Much more often than not, those who appear to notice or care (they looked it up on Wikipedia, but not in the Bibliotheque Nationale) are wrong.

Personally, as a reader or viewer, I really don’t mind pure fantasies of the past. If anything, the purer the better. I love The Iliad and Richard III. I was actually quite upset to discover that Blood Meridian was precisely based on real events: up until then I had I been in awe of McCarthy’s imagination. I think it’s great that Shakespeare made most of it up. The fact that in La Reine Margot both Isabelle Adjani (39) and Daniel Auteuil (44) played historical characters who were less than half their own ages did not undermine my enjoyment in the least; and since Dumas’s magnificent story is absolute tripe in terms of historical accuracy, there was no point in letting it do so.

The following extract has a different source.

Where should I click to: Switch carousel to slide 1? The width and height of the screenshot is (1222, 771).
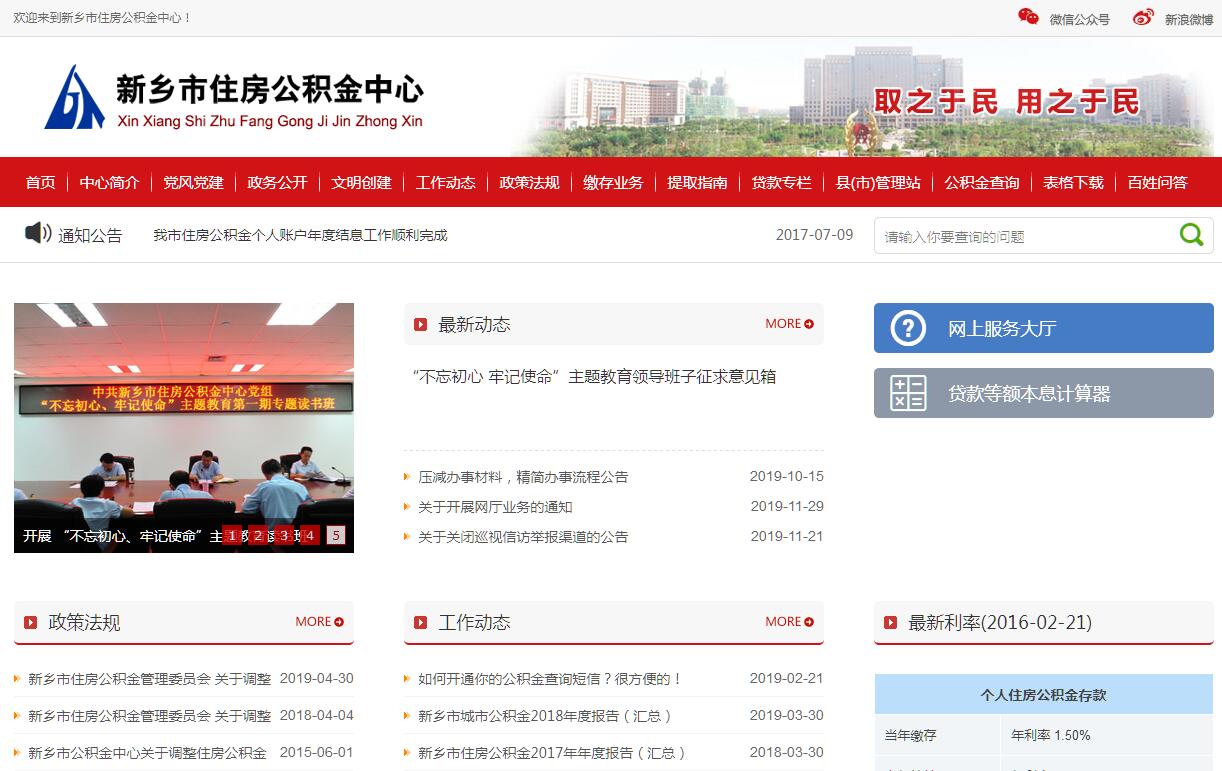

The truth is that it is simply not possible to create an accurate portrait of the past. No one can faithfully reproduce the reality of the 1970s, let alone the 1570s. Speaking for myself, I couldn’t recreate last week. If one is rash enough convey the fact that there were no sewers in 1570s Paris, which meant that the streets were asphalted in excrement, readers and reviewers complain about the smell. Just about every great historical fiction ever created, from The Iliad to War and Peace, would fail as an essay from a History undergraduate. Charlton Heston’s Moses – or Michelangelo – is essentially just as good as anyone else’s, in historical terms. All that matters is that the fictional work in question achieve what we hope for from any good art. Since when was art in any form supposed to be ‘accurate’ in such a depressingly pedestrian sense?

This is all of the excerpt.